I usually work at high salt concentration (1 M NaCl) for NiNTA and further clean by spin dialysis/concentration (vivaspin- watch out for MWCO) and Size Exclusion Chromatography.
It could be due to the washes. I work with proteins that are either tagged with 6 or 10 His. For the 6-His proteins, I generally wash the ni-nta beads (5 bead volume, twice) with 20 mM imidazole. It could go up to 30 or 40 mM if necessary. As for the 10-His, I use either 65 or 80 mm imidazole. You can adjust the washes accordingly but if all those fail, you can perform a size exclusion chromatography to get rid of the contaminating bands.
it seems that your have encountered the problem of non-specific binding along with your protein of interest, i would suggest few things
1. if your are keeping Ni-nta beeds for binding with cell lysate. then try reducing the time you give for binging, say if you are keeping o/n for binding then try few hours.
this will reduce the non-specific binding not completely but effectively
2. here you need to optimize your elution, you can reduce unwanted protein by giving wash with higher imidazole concentration at which your protein does not elutes.

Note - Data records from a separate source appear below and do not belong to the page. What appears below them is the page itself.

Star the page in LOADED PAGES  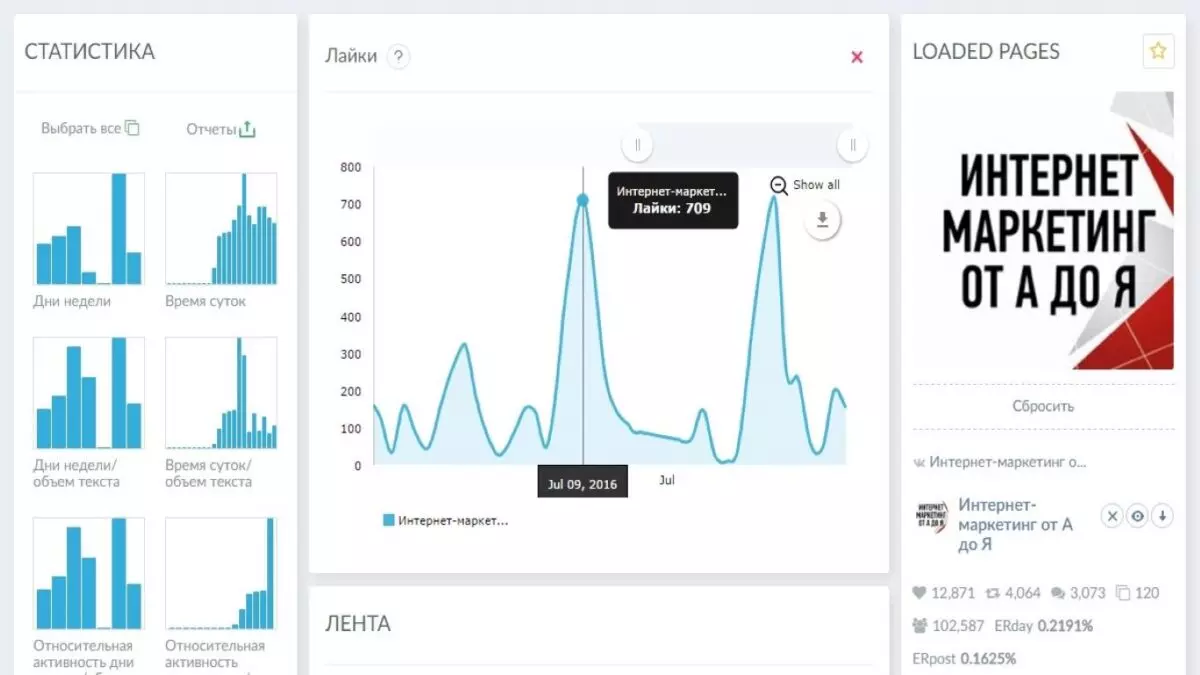pyautogui.click(x=1158, y=51)
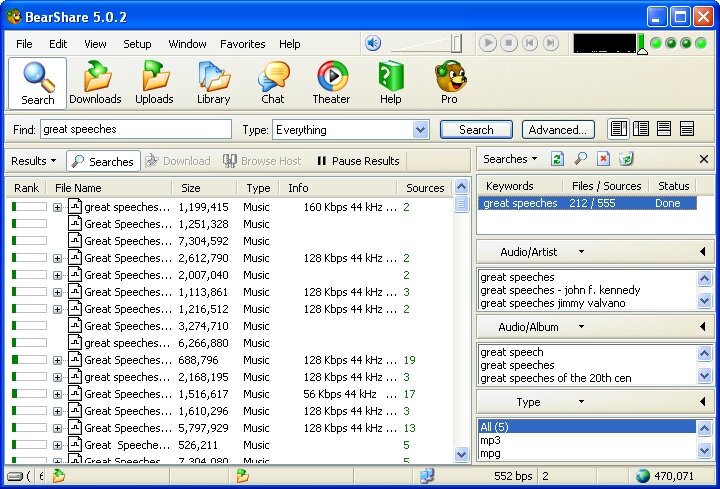
Task: Adjust the volume slider handle
Action: click(456, 44)
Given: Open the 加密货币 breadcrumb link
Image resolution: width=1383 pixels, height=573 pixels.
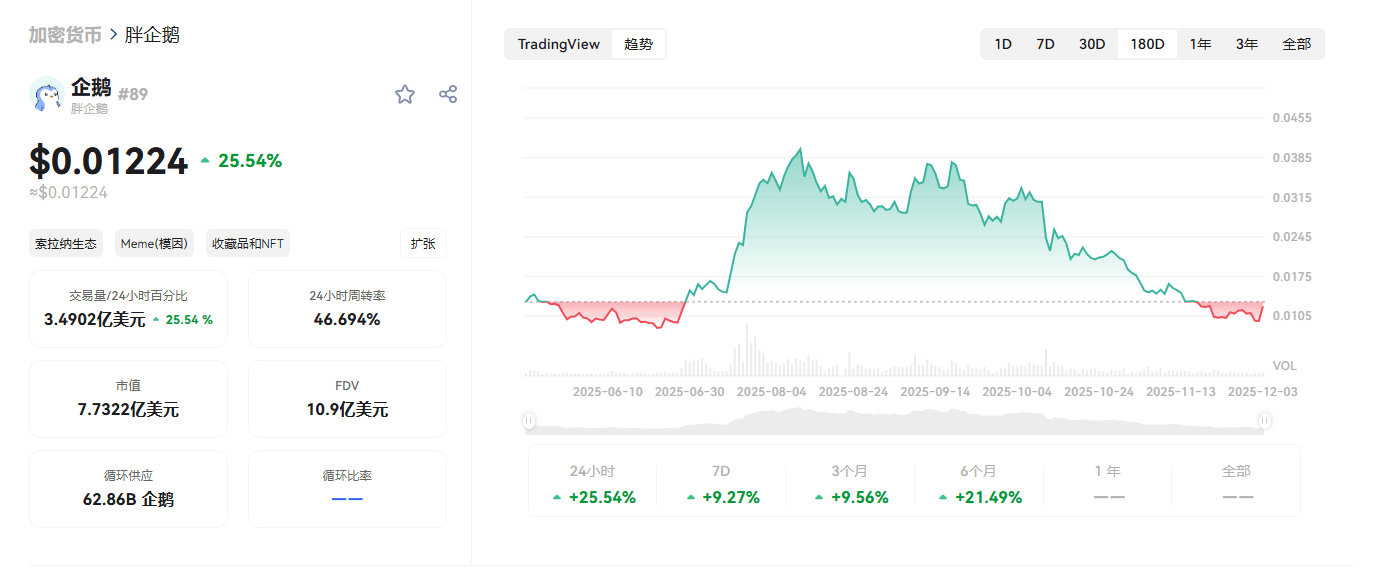Looking at the screenshot, I should click(65, 35).
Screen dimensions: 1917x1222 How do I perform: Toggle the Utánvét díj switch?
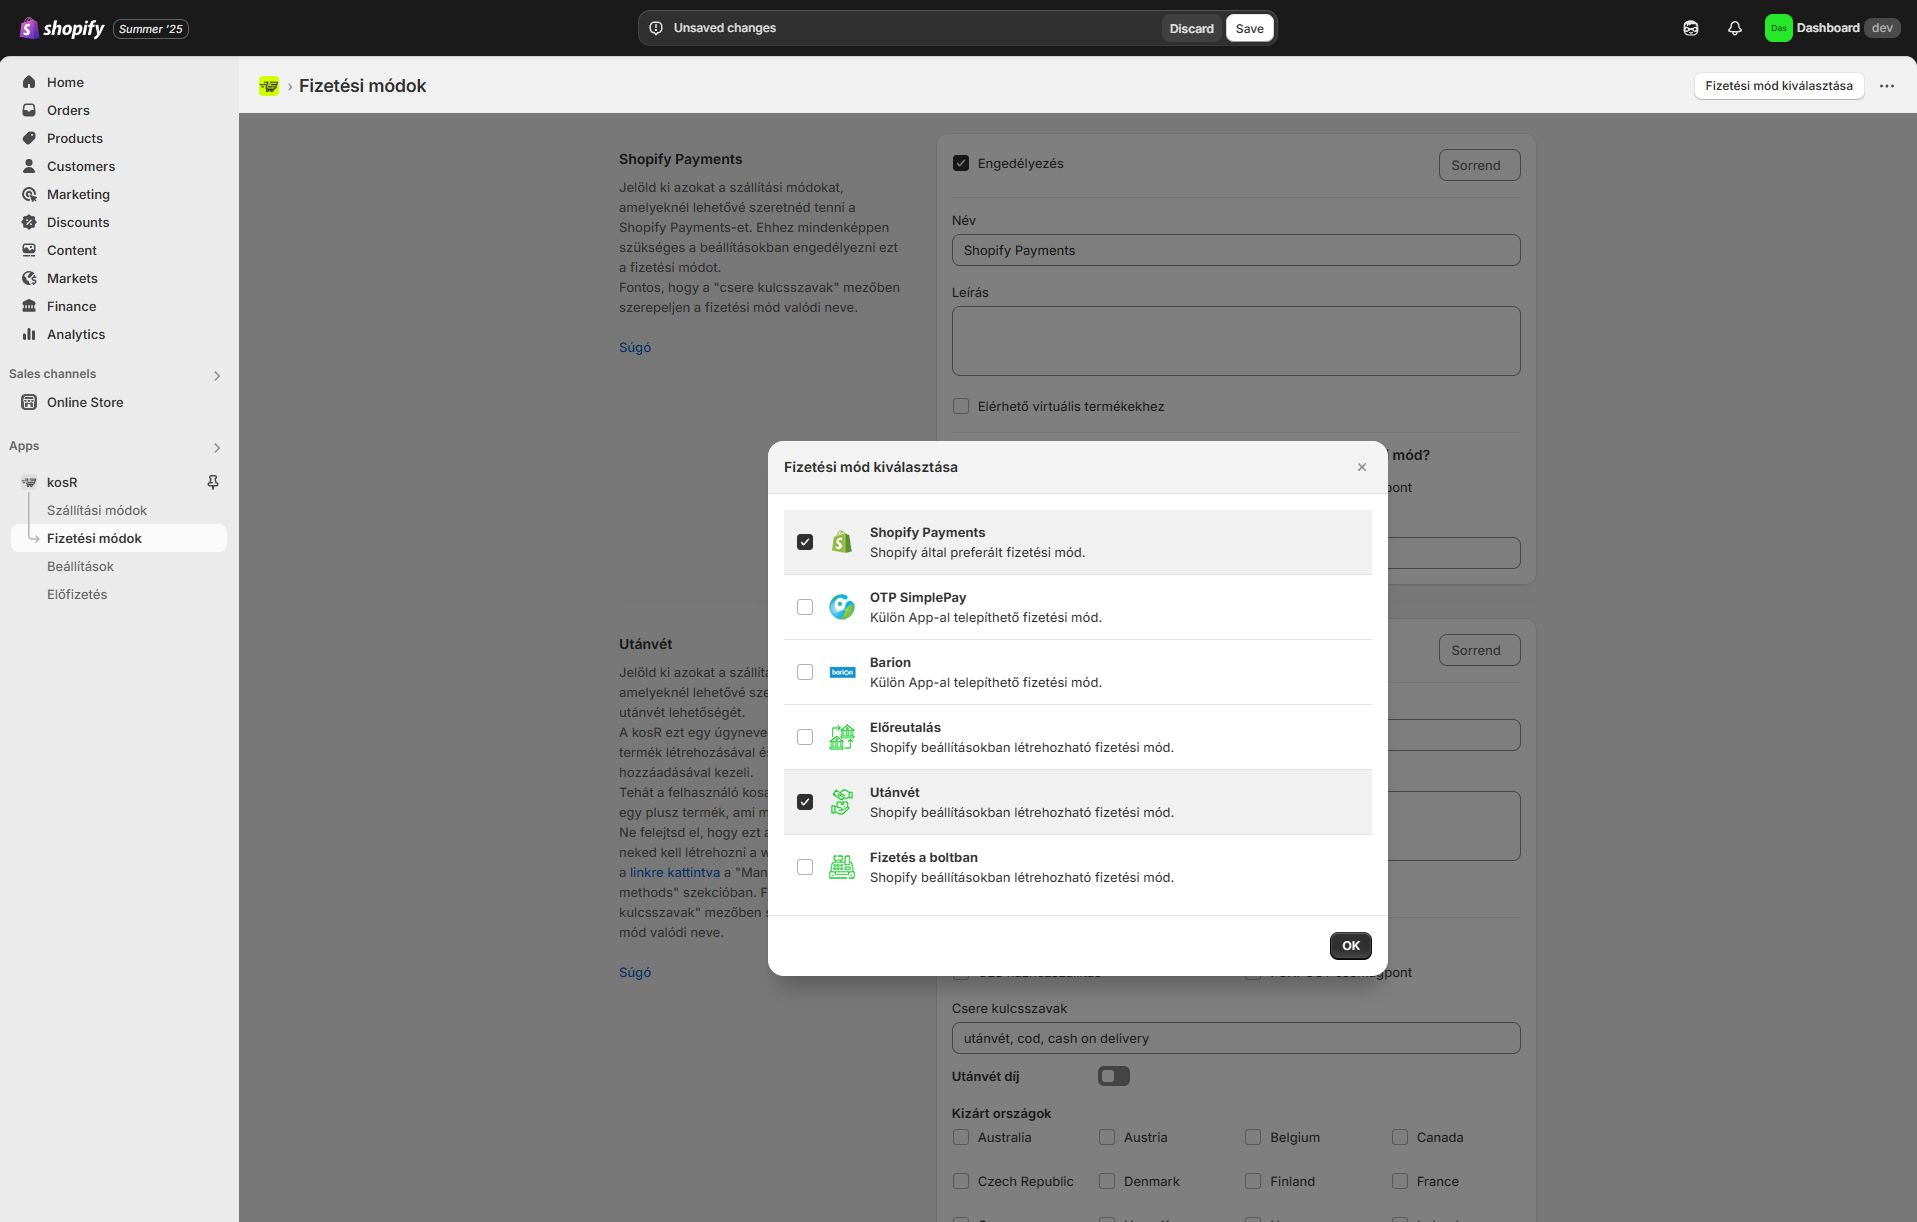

say your protein elutes at 250mM imidazole then give wash of 150 to 200 mM wash and while doing so check that your protein is not washed off, if it happens reduce the concentration of imidazole in wash
To remove non-specific binding, I would first run a small scale purification. Add some imidazole in your calibration buffer-20 mM- and use the same concentration of imidazole in your protein sample. Then collect samples at increasing concentrations of imidazole and determine where your protein of interest elutes. When you have determined the right concentration of imidazole, go on large scale purification and use a lower imidazole concentration (which you determine from your small scale experiment) to remove the unwanted junk and then elute your protein, that would get rid of most of unwanted proteins.
You can even try to use a pre-purification step, e.g. ammonium sulfate precipitation. This is helpful in most cases.
It might as well be that you are purifying not only your protein, but degraded versions. In such cases, it is helpful to include protease inhibitors in the buffer when you are extracting the protein from the cells. Don't use inhibitor cocktails containing EDTA!